Immediately, though, the angel Gabriel appeared to Abraham.

 

God, the angel said, had been feeding this unbeliever for seventy years.  Could Abraham not tolerate him for even one meal?

 

Stung by the rebuke, Abraham ran out of his tent in pursuit of the old man.  When he caught up with him, he invited the old man to return to his tent so that they could eat together.

 

(For Hugh Nibley’s response to a closely related Jewish story, see the very end of the film Faith of an Observer, starting at just about precisely the fifty-minute mark.)

 

I’ll state my view very clearly on the question of whether God hears the prayers of sincere non-Christians:  Every man, woman, and child on Earth is a child of God, and he loves all of them.  He will not reject as worthless the heartfelt, sincere prayer of any of those children and, to me, the claim that he would cast them aside is a horrible blasphemy.

 

I very much admire the story of the young warrior Emeth in The Last Battle, the final book in C. S. Lewis’s wonderful “Chronicles of Narnia.”  A Calormene, Emeth has worshiped the evil god of the Calormenes all of his life.  But he has done so out of goodness, genuine devotion, and innocent false understanding.  And then he finds himself before Aslan, the leonine true God served by the Narnians:

 

“Then I fell at his feet and thought, Surely this is the hour of death, for the Lion (who is worthy of all honour) will know that I have served Tash all my days and not him. Nevertheless, it is better to see the Lion and die than to be Tisroc of the world and live and not to have seen him. But the Glorious One bent down his golden head and touched my forehead with his tongue and said, Son, thou art welcome. But I said, Alas Lord, I am no son of thine but the servant of Tash. He answered, Child, all the service thou hast done to Tash, I account as service done to me. Then by reasons of my great desire for wisdom and understanding, I overcame my fear and questioned the Glorious One and said, Lord, is it then true, as the Ape said, that thou and Tash are one?
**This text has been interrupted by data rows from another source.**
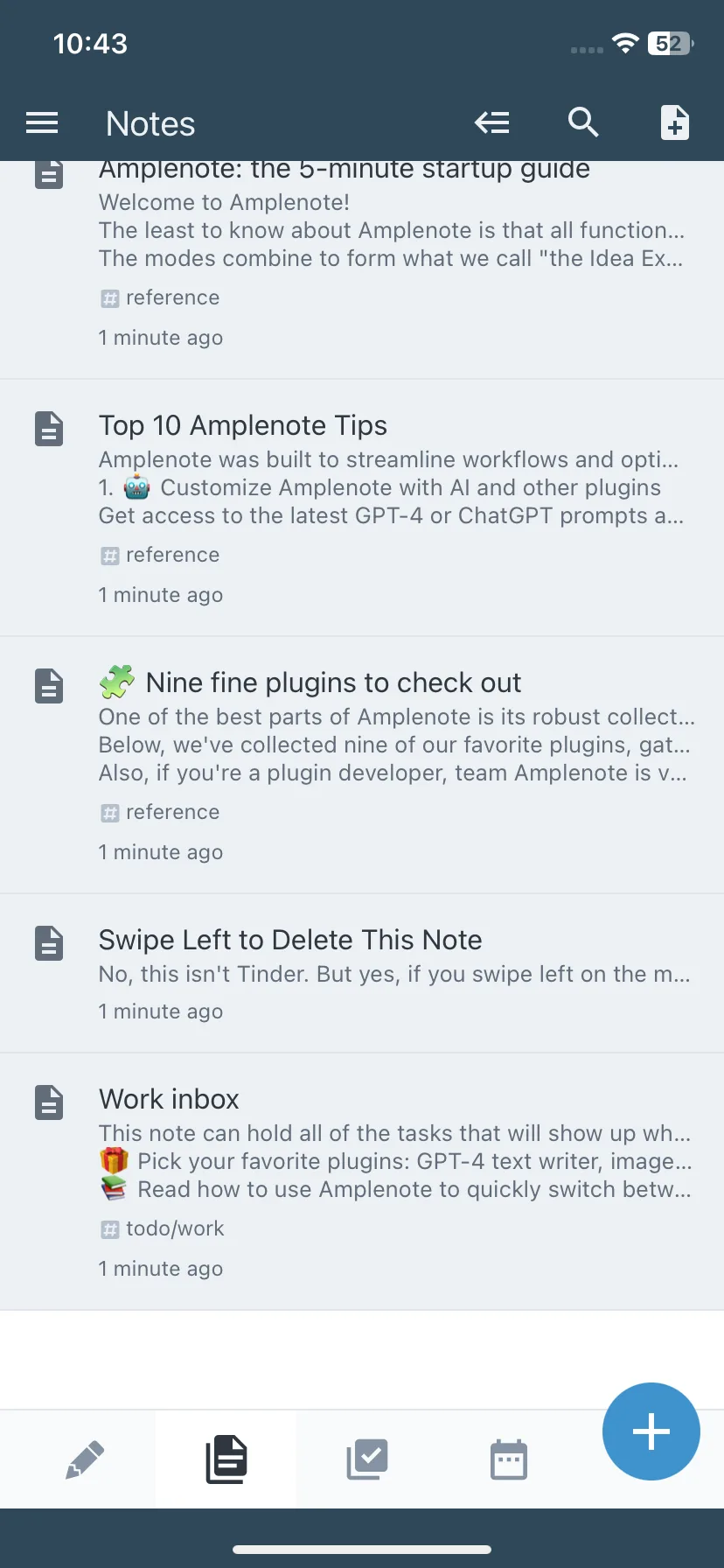Open Nine fine plugins to check out
The image size is (724, 1568).
pos(362,765)
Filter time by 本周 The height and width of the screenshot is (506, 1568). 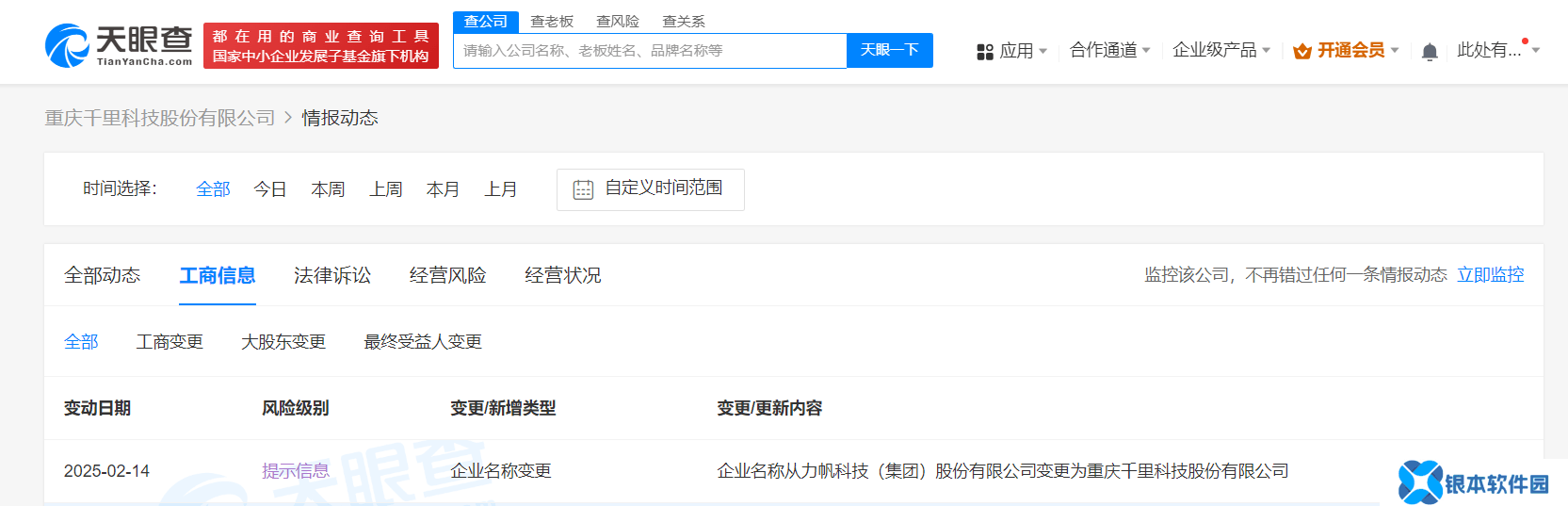pos(328,189)

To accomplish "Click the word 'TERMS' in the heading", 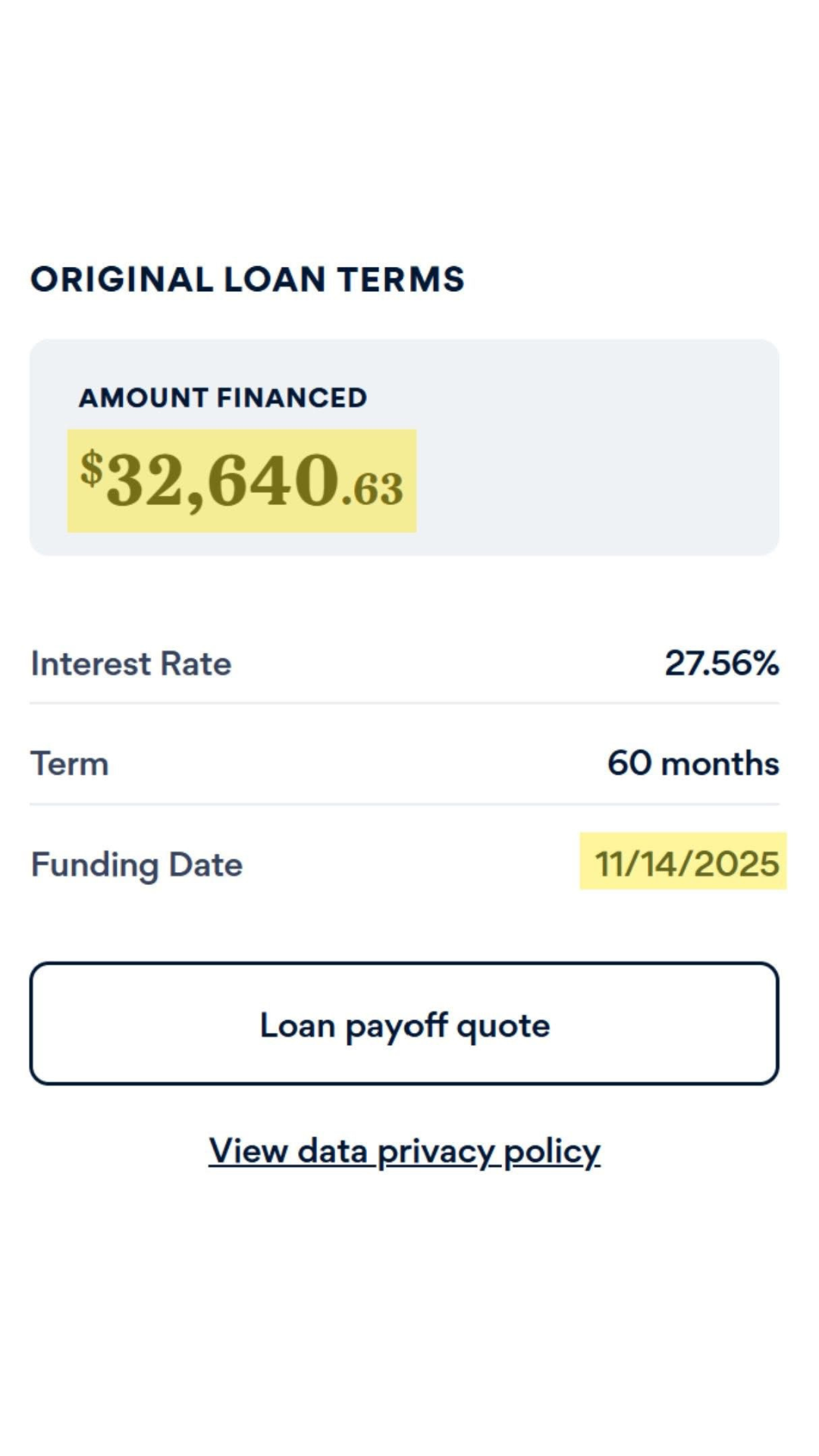I will coord(401,280).
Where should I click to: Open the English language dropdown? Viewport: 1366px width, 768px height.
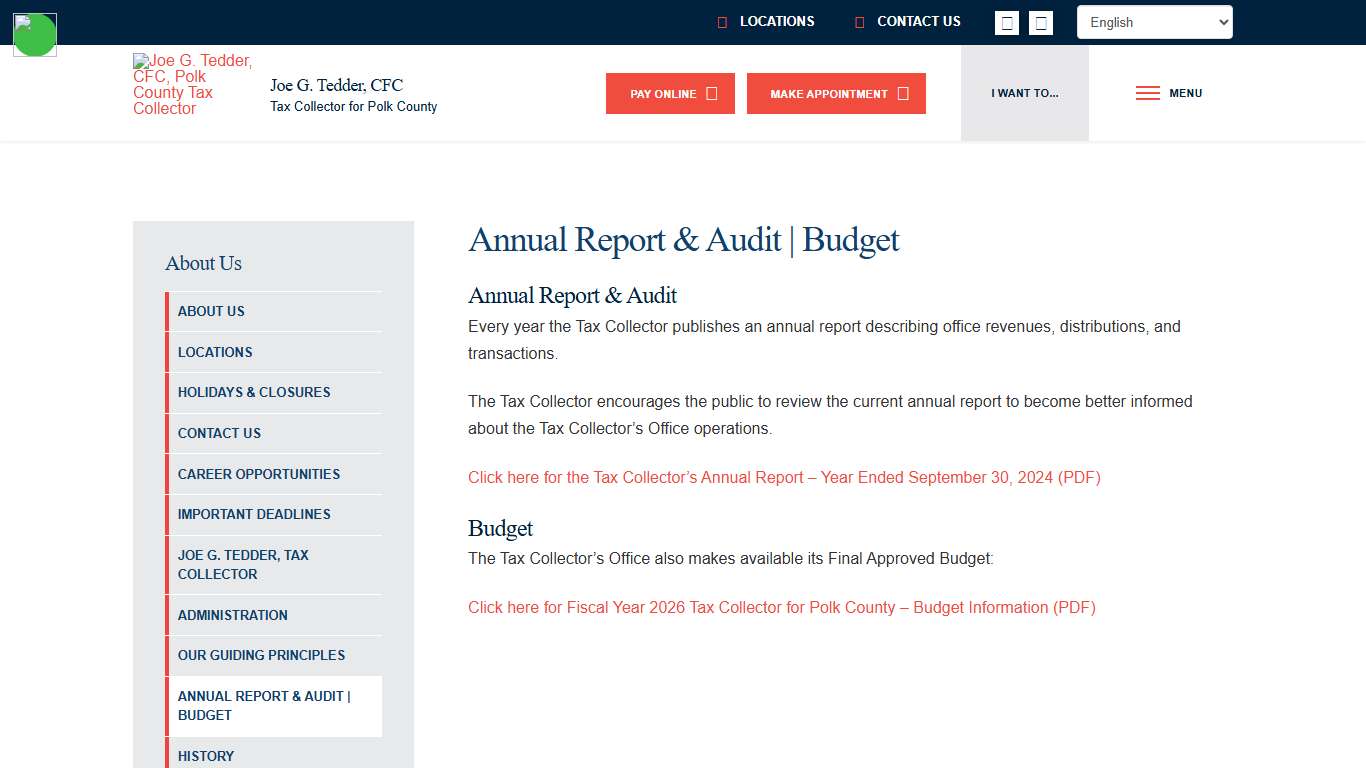[x=1154, y=21]
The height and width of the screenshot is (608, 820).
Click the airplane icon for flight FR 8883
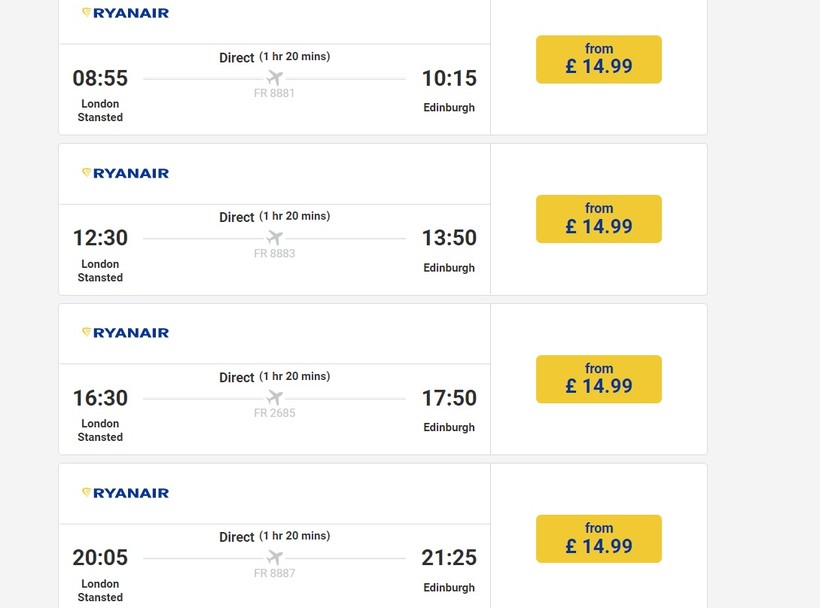[275, 238]
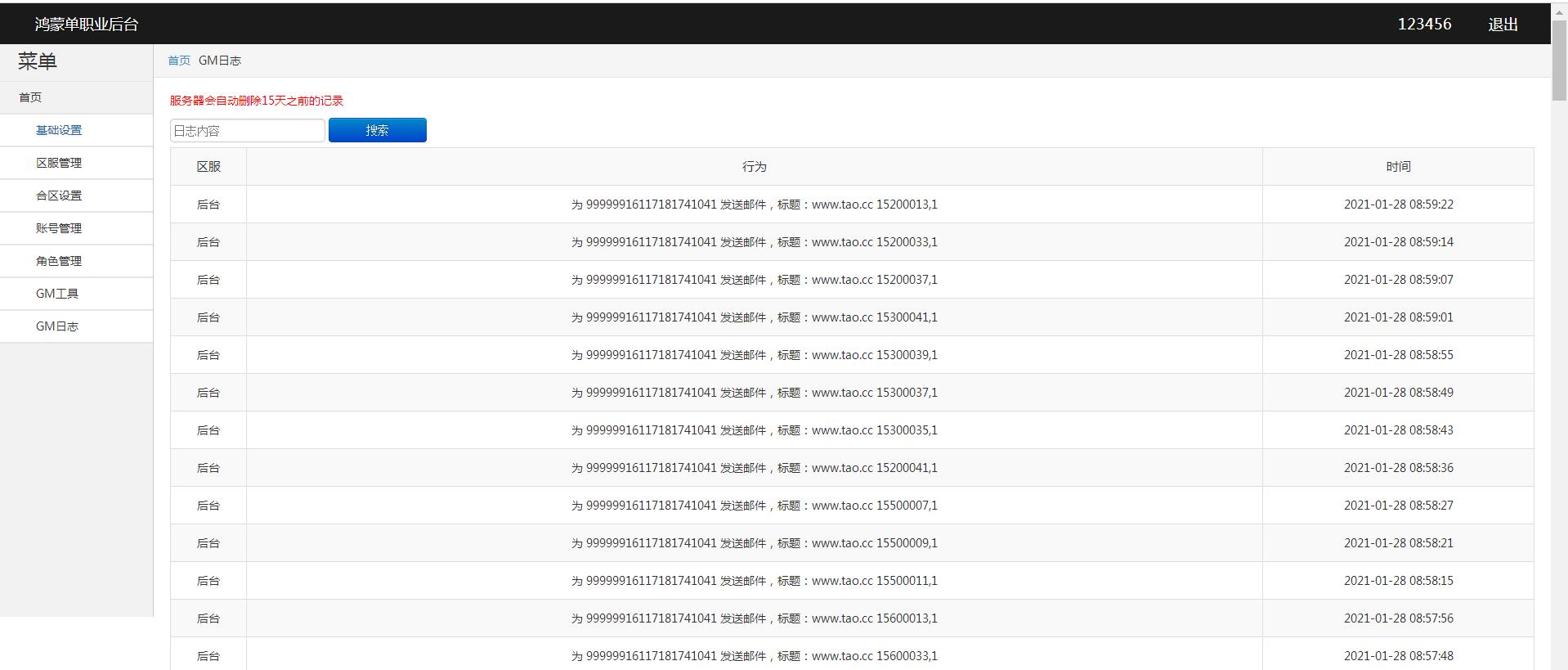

The Lion growled so that the earth shook (but his wrath was not against me) and said, It is false. Not because he and I are one, but because we are opposites, I take to me the services which thou hast done to him. For I and he are of such different kinds that no service which is vile can be done to me, and none which is not vile can be done to him. Therefore if any man swear by Tash and keep his oath for the oath’s sake, it is by me that he has truly sworn, though he know it not, and it is I who reward him. And if any man do a cruelty in my name, then, though he says the name Aslan, it is Tash whom he serves and by Tash his deed is accepted. Dost thou understand, Child? I said, Lord, though knowest how much I understand. But I said also (for the truth constrained me), Yet I have been seeking Tash all my days. Beloved, said the Glorious One, unless thy desire had been for me thou wouldst not have sought so long and so truly. For all find what they truly seek.”